> **What needs to be done**:
Copy out all the entries shown below, exactly as they appear.
□ □ □ □ □ □ □
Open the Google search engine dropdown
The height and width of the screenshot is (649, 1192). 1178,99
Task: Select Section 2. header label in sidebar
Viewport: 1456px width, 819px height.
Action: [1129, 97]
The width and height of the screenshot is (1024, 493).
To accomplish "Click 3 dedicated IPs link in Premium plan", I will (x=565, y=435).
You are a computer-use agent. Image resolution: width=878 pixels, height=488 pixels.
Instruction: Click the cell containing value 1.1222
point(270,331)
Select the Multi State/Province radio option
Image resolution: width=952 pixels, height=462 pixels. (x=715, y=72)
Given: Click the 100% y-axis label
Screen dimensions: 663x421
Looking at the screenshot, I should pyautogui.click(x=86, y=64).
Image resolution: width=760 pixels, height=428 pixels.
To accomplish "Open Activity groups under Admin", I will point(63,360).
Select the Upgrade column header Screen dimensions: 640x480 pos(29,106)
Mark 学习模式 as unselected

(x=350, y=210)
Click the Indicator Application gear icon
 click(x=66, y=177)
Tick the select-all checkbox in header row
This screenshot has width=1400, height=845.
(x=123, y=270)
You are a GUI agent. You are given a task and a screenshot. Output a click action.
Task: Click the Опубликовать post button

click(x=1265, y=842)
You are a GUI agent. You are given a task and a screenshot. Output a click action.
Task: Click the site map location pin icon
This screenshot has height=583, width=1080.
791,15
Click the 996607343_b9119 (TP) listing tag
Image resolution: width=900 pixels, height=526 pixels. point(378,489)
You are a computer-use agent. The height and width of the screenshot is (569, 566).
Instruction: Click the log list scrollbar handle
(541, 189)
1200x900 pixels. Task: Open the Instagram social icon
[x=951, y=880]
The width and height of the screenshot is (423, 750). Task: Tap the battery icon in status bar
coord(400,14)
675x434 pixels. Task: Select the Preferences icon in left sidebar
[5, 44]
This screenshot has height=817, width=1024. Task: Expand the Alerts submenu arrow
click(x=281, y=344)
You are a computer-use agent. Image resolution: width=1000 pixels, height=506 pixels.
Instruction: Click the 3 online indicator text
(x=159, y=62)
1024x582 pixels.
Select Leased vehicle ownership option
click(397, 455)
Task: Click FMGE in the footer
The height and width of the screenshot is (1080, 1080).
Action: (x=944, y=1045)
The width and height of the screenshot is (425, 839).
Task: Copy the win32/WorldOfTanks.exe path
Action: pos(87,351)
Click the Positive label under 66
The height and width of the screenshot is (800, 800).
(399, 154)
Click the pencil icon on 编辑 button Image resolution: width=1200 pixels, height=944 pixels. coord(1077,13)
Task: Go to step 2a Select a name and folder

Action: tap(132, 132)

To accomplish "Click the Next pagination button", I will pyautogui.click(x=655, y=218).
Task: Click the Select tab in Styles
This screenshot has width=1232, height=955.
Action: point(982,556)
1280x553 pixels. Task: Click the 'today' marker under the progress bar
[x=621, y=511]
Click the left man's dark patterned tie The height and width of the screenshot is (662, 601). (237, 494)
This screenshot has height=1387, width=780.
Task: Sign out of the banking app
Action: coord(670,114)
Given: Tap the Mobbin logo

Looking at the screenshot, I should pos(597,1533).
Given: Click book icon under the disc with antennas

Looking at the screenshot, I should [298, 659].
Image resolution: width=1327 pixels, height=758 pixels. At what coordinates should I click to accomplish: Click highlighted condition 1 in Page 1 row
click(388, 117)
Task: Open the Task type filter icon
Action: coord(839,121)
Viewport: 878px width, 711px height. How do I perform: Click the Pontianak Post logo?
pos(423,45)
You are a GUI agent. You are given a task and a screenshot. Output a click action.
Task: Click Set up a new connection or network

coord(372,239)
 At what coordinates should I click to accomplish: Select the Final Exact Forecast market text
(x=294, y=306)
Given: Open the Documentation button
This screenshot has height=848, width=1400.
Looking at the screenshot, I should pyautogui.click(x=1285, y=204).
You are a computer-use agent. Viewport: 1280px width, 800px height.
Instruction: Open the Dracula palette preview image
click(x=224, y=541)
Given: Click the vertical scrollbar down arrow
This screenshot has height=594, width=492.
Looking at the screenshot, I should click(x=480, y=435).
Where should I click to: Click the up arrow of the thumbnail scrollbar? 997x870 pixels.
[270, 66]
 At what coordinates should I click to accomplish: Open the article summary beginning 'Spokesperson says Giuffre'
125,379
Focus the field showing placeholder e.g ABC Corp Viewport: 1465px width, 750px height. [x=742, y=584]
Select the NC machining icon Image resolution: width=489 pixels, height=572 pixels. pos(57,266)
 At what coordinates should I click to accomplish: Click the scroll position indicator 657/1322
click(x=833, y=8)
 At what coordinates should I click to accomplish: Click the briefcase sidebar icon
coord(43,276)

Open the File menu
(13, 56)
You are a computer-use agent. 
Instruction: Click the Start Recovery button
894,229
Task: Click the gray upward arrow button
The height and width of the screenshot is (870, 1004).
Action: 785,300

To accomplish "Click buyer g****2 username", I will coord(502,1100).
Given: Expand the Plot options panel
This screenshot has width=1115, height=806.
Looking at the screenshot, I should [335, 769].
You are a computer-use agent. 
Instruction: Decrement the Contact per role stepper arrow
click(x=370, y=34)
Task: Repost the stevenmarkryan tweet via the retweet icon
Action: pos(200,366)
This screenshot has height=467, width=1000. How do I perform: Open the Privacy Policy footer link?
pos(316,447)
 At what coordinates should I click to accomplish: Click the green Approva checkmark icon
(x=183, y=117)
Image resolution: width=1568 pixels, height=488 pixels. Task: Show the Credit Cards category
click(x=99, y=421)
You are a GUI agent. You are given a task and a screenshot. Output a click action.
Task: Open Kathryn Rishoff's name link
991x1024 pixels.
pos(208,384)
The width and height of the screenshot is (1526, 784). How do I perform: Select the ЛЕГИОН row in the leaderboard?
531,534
□ □ □ □ □ □ □
> **Solution below**:
Open the Google search engine dropdown
The height and width of the screenshot is (649, 1192). 1178,99
Task: Select Section 2. header label in sidebar
Viewport: 1456px width, 819px height.
Action: [1129, 97]
The width and height of the screenshot is (1024, 493).
To accomplish "Click 3 dedicated IPs link in Premium plan", I will (x=565, y=435).
You are a computer-use agent. Image resolution: width=878 pixels, height=488 pixels.
Instruction: Click the cell containing value 1.1222
point(270,331)
Select the Multi State/Province radio option
Image resolution: width=952 pixels, height=462 pixels. (x=715, y=72)
Given: Click the 100% y-axis label
Screen dimensions: 663x421
Looking at the screenshot, I should pyautogui.click(x=86, y=64).
Image resolution: width=760 pixels, height=428 pixels.
To accomplish "Open Activity groups under Admin", I will point(63,360).
Select the Upgrade column header Screen dimensions: 640x480 pos(29,106)
Mark 学习模式 as unselected

(x=350, y=210)
Click the Indicator Application gear icon
 click(x=66, y=177)
Tick the select-all checkbox in header row
This screenshot has width=1400, height=845.
(x=123, y=270)
You are a GUI agent. You are given a task and a screenshot. Output a click action.
Task: Click the Опубликовать post button

click(x=1265, y=842)
You are a GUI agent. You are given a task and a screenshot. Output a click action.
Task: Click the site map location pin icon
This screenshot has height=583, width=1080.
791,15
Click the 996607343_b9119 (TP) listing tag
Image resolution: width=900 pixels, height=526 pixels. point(378,489)
You are a computer-use agent. The height and width of the screenshot is (569, 566).
Instruction: Click the log list scrollbar handle
(541, 189)
1200x900 pixels. Task: Open the Instagram social icon
[x=951, y=880]
The width and height of the screenshot is (423, 750). Task: Tap the battery icon in status bar
coord(400,14)
675x434 pixels. Task: Select the Preferences icon in left sidebar
[5, 44]
This screenshot has height=817, width=1024. Task: Expand the Alerts submenu arrow
click(x=281, y=344)
You are a computer-use agent. Image resolution: width=1000 pixels, height=506 pixels.
Instruction: Click the 3 online indicator text
(x=159, y=62)
1024x582 pixels.
Select Leased vehicle ownership option
click(397, 455)
Task: Click FMGE in the footer
The height and width of the screenshot is (1080, 1080).
Action: (x=944, y=1045)
The width and height of the screenshot is (425, 839).
Task: Copy the win32/WorldOfTanks.exe path
Action: pos(87,351)
Click the Positive label under 66
The height and width of the screenshot is (800, 800).
(399, 154)
Click the pencil icon on 编辑 button Image resolution: width=1200 pixels, height=944 pixels. coord(1077,13)
Task: Go to step 2a Select a name and folder

Action: tap(132, 132)

To accomplish "Click the Next pagination button", I will pyautogui.click(x=655, y=218).
Task: Click the Select tab in Styles
This screenshot has width=1232, height=955.
Action: point(982,556)
1280x553 pixels. Task: Click the 'today' marker under the progress bar
[x=621, y=511]
Click the left man's dark patterned tie The height and width of the screenshot is (662, 601). (237, 494)
This screenshot has height=1387, width=780.
Task: Sign out of the banking app
Action: coord(670,114)
Given: Tap the Mobbin logo

Looking at the screenshot, I should pos(597,1533).
Given: Click book icon under the disc with antennas

Looking at the screenshot, I should [298, 659].
Image resolution: width=1327 pixels, height=758 pixels. At what coordinates should I click to accomplish: Click highlighted condition 1 in Page 1 row
click(388, 117)
Task: Open the Task type filter icon
Action: coord(839,121)
Viewport: 878px width, 711px height. How do I perform: Click the Pontianak Post logo?
pos(423,45)
You are a GUI agent. You are given a task and a screenshot. Output a click action.
Task: Click Set up a new connection or network

coord(372,239)
 At what coordinates should I click to accomplish: Select the Final Exact Forecast market text
(x=294, y=306)
Given: Open the Documentation button
This screenshot has height=848, width=1400.
Looking at the screenshot, I should pyautogui.click(x=1285, y=204).
You are a computer-use agent. Viewport: 1280px width, 800px height.
Instruction: Open the Dracula palette preview image
click(x=224, y=541)
Given: Click the vertical scrollbar down arrow
This screenshot has height=594, width=492.
Looking at the screenshot, I should click(x=480, y=435).
Where should I click to: Click the up arrow of the thumbnail scrollbar? 997x870 pixels.
[270, 66]
 At what coordinates should I click to accomplish: Open the article summary beginning 'Spokesperson says Giuffre'
125,379
Focus the field showing placeholder e.g ABC Corp Viewport: 1465px width, 750px height. [x=742, y=584]
Select the NC machining icon Image resolution: width=489 pixels, height=572 pixels. pos(57,266)
 At what coordinates should I click to accomplish: Click the scroll position indicator 657/1322
click(x=833, y=8)
 At what coordinates should I click to accomplish: Click the briefcase sidebar icon
coord(43,276)

Open the File menu
(13, 56)
You are a computer-use agent. 
Instruction: Click the Start Recovery button
894,229
Task: Click the gray upward arrow button
The height and width of the screenshot is (870, 1004).
Action: 785,300

To accomplish "Click buyer g****2 username", I will coord(502,1100).
Given: Expand the Plot options panel
This screenshot has width=1115, height=806.
Looking at the screenshot, I should [335, 769].
You are a computer-use agent. 
Instruction: Decrement the Contact per role stepper arrow
click(x=370, y=34)
Task: Repost the stevenmarkryan tweet via the retweet icon
Action: pos(200,366)
This screenshot has height=467, width=1000. How do I perform: Open the Privacy Policy footer link?
pos(316,447)
 At what coordinates should I click to accomplish: Click the green Approva checkmark icon
(x=183, y=117)
Image resolution: width=1568 pixels, height=488 pixels. Task: Show the Credit Cards category
click(x=99, y=421)
You are a GUI agent. You are given a task and a screenshot. Output a click action.
Task: Open Kathryn Rishoff's name link
991x1024 pixels.
pos(208,384)
The width and height of the screenshot is (1526, 784). How do I perform: Select the ЛЕГИОН row in the leaderboard?
531,534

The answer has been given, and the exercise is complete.